• **ZU ERLEDIGENDE AUFGABEN**
[1] Gib den Absatz des Interviews, der mit „Ja. Wir hatten auch eine Szene“ beginnt, als kurze Stichpunktliste wieder und behalte dabei seine wichtigsten Aussagen bei.
[2] Fasse das Interview in genau zwei Sätzen zusammen.
[3] Beantworte anhand des Interviews: Für wie viel Geld wurde der Film laut Emmerich umgesetzt?

• **TEXTAUSZUG**
§
Emmerich: An sich kostet ein Film dieser Größenordnung 250-260 Millionen Dollar. Dadurch, dass wir ihn für 200 Millionen Dollar hinbekamen, hatten wir jegliche Freiheit. Das Studio unterstützt uns, weil sie billiger kriegen, was sie sonst teurer bezahlen müssten. Und bei den „Notes", die sie uns mit Änderungen schicken, können wir auch „nein" sagen. Das ist doch cool: Du erhältst 200 Millionen Dollar und kannst damit machen, was du willst.

Marc Hairapetian: Es gehen in dem Film ziemlich viele Symbolbauten kaputt, nationale wie internationale. Die Ka´bah in Mekka wird auch kurz gezeigt, aber sie wird nicht atomisiert. War das zu riskant?

Emmerich: Ja. Wir hatten auch eine Szene im Hintergrund, bei der Leute vor einer Moschee nach Mekka beten. Und dann kommt die Welle. Es war uns doch zu riskant. Das ist es auch nicht wert für einen Unterhaltungsfilm. So beließen wir es bei der Szene in Rom, wo der Vatikan von der Flutwelle ergriffen wird. Auf der anderen Seite muss ich sagen, das ist der Zustand unserer heutigen Welt. Da gibt es ein paar fanatische Moslems, die schaffen es, dass man als westlicher Mensch irgendetwas nicht zeigen kann, was für uns natürlich ist. Jeder versteht es im Westen, dass wenn die Christusstatue in Rio zusammenfällt, es durch ein Erdbeben verursacht wird und nicht wegen einem Mangel des Glaubens.

Marc Hairapetian: Würden Sie auch etwas bewusst politisch Unkorrektes inszenieren?
§
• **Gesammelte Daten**
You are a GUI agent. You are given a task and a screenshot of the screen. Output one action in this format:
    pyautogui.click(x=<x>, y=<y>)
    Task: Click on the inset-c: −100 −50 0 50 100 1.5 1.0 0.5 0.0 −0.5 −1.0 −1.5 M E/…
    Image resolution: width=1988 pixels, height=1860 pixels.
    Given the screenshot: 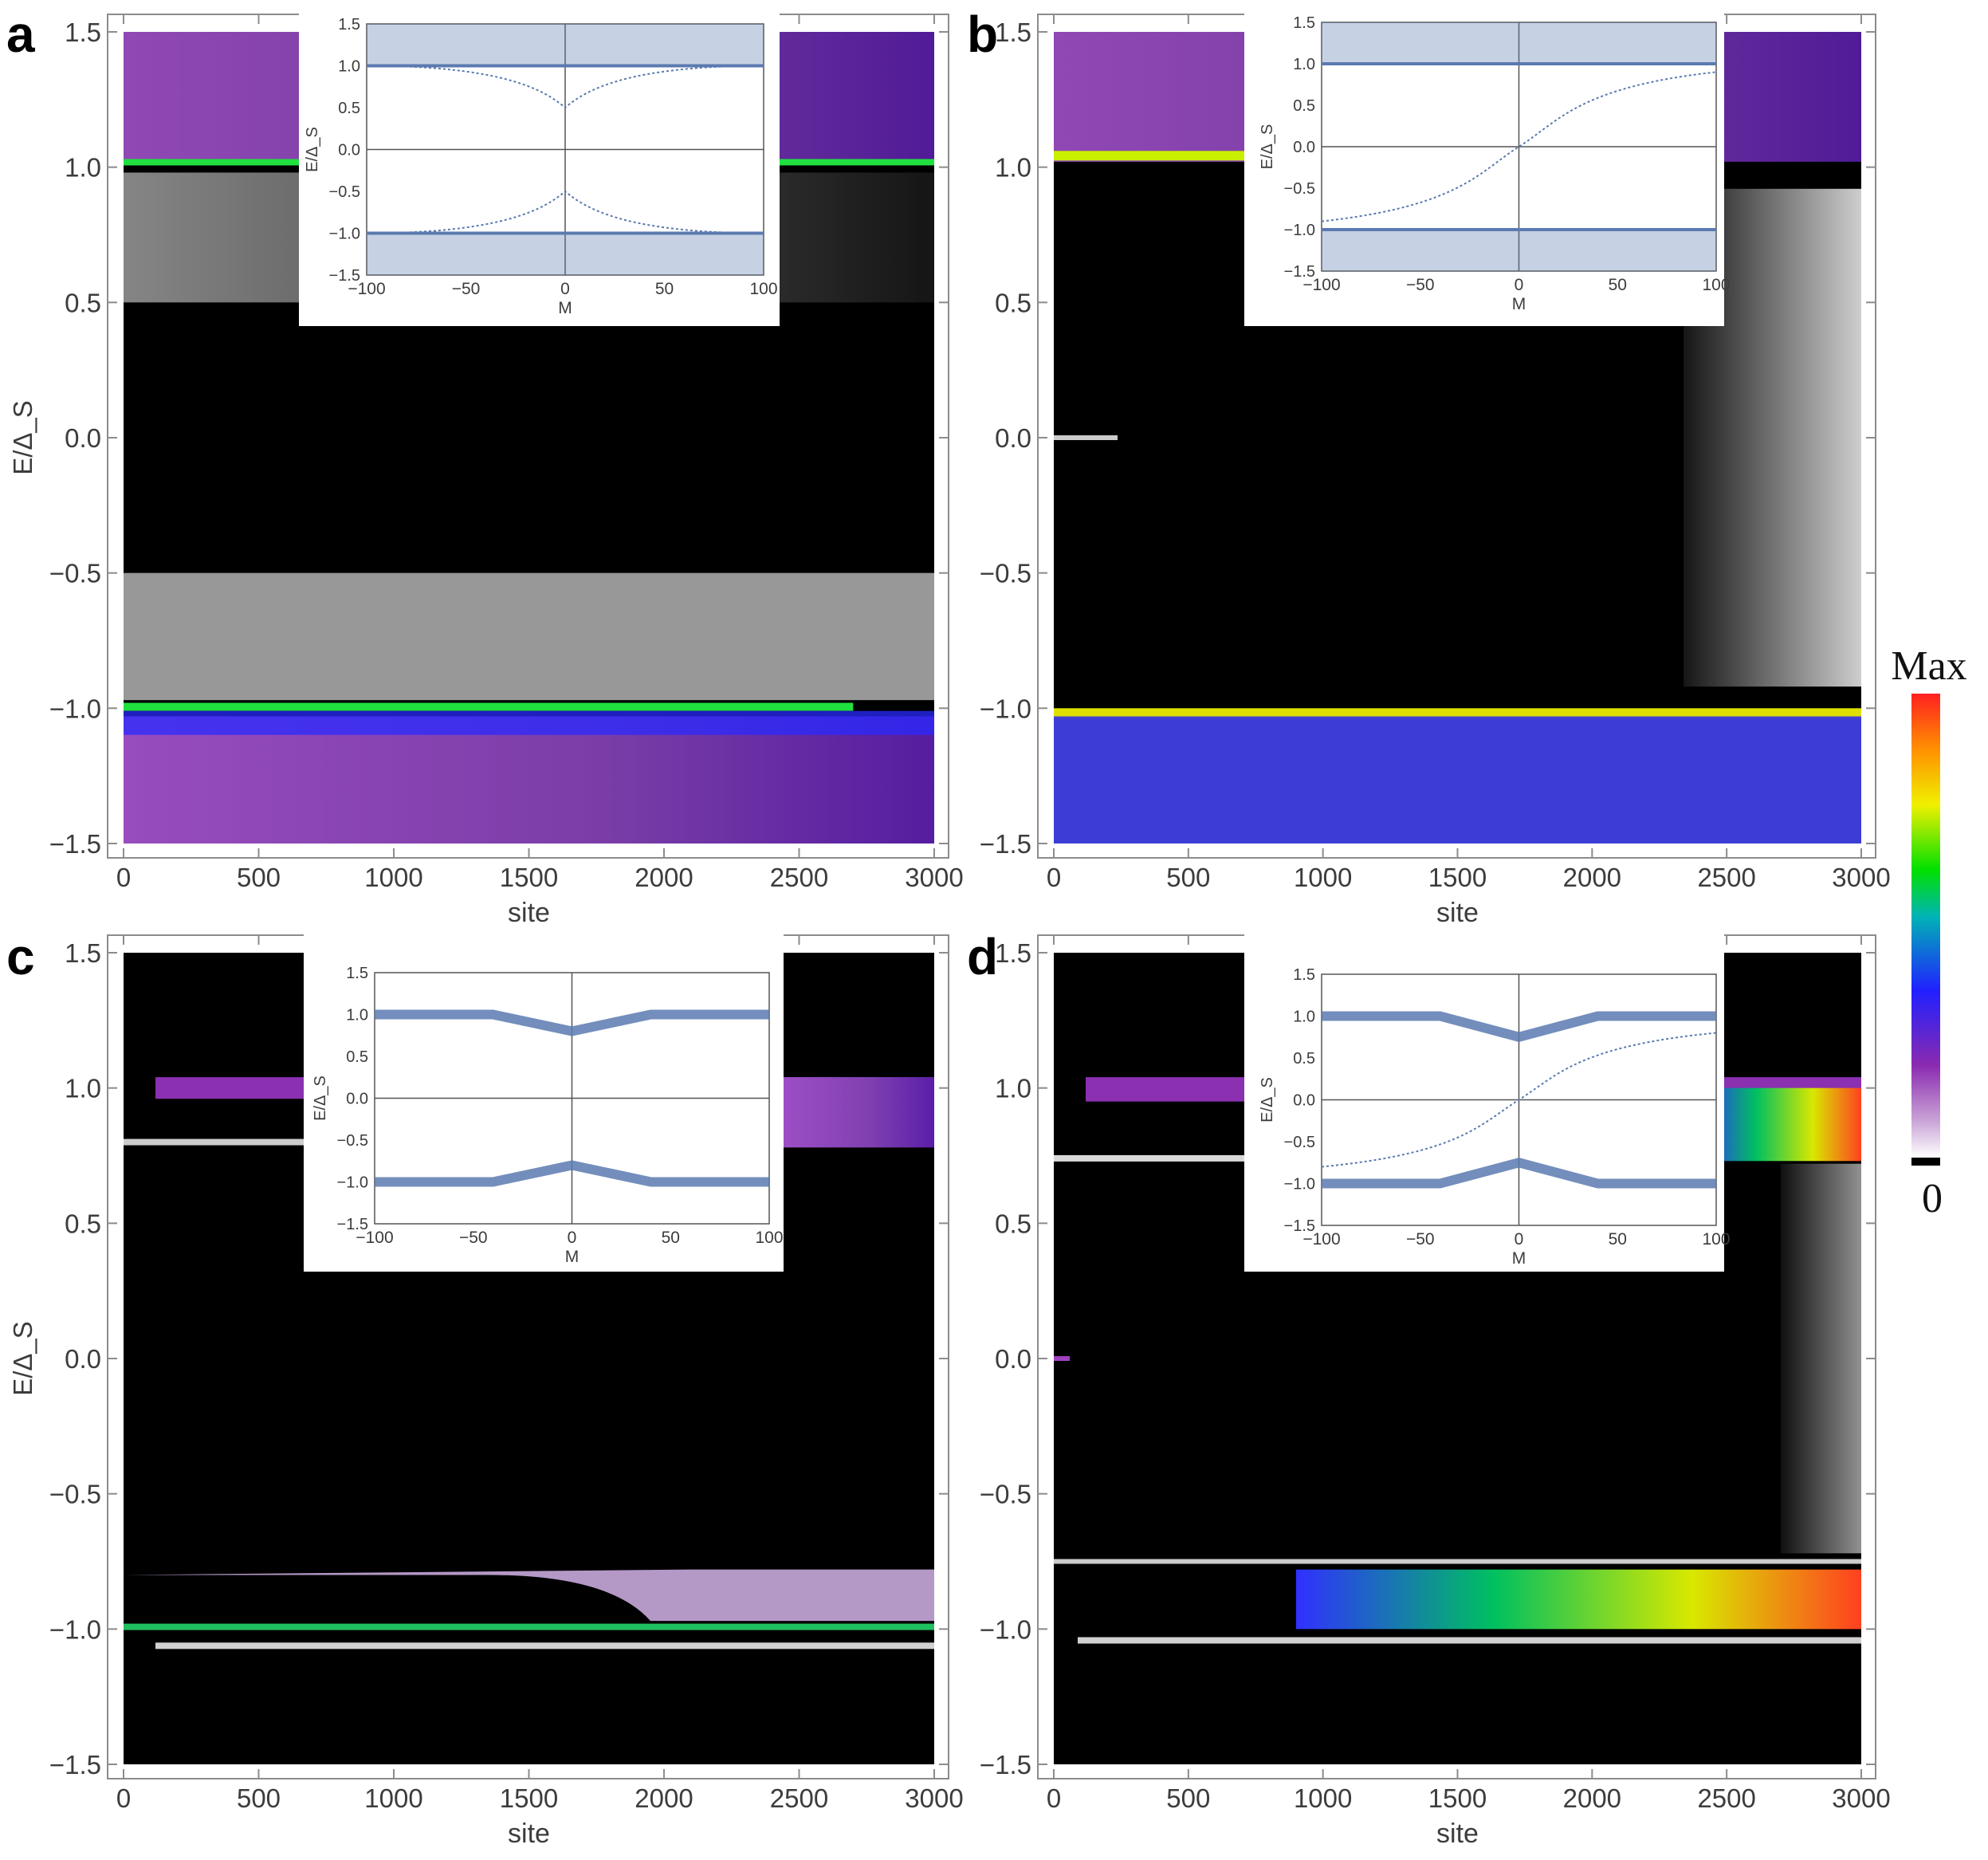 What is the action you would take?
    pyautogui.click(x=544, y=1100)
§
• **LÖSUNGEN JE AUFGABE**
[1]
- Eine Szene, in der Menschen vor einer Moschee nach Mekka beten und dann die Welle kommt, war dem Team zu riskant und für einen Unterhaltungsfilm nicht wert.
- Stattdessen blieb es bei der Szene in Rom, in der die Flutwelle den Vatikan erfasst.
- Emmerich sieht darin den Zustand der heutigen Welt: Einige fanatische Moslems erreichen, dass man als westlicher Mensch etwas für den Westen Natürliches nicht zeigen kann.
- Im Westen versteht jeder, dass ein Einsturz der Christusstatue in Rio durch ein Erdbeben verursacht wird und nicht durch einen Mangel an Glauben.

[2] Emmerich erklärt, dass der Film statt der für diese Größenordnung üblichen 250 bis 260 Millionen Dollar nur 200 Millionen kostete, wodurch das Team jegliche Freiheit hatte und auch Änderungswünsche des Studios ablehnen konnte. Auf die Frage nach der Ka'bah sagt er, eine Szene vor einer Moschee sei ihnen zu riskant gewesen, weshalb sie es bei der Szene beließen, in der die Flutwelle den Vatikan erfasst.

[3] Für 200 Millionen Dollar.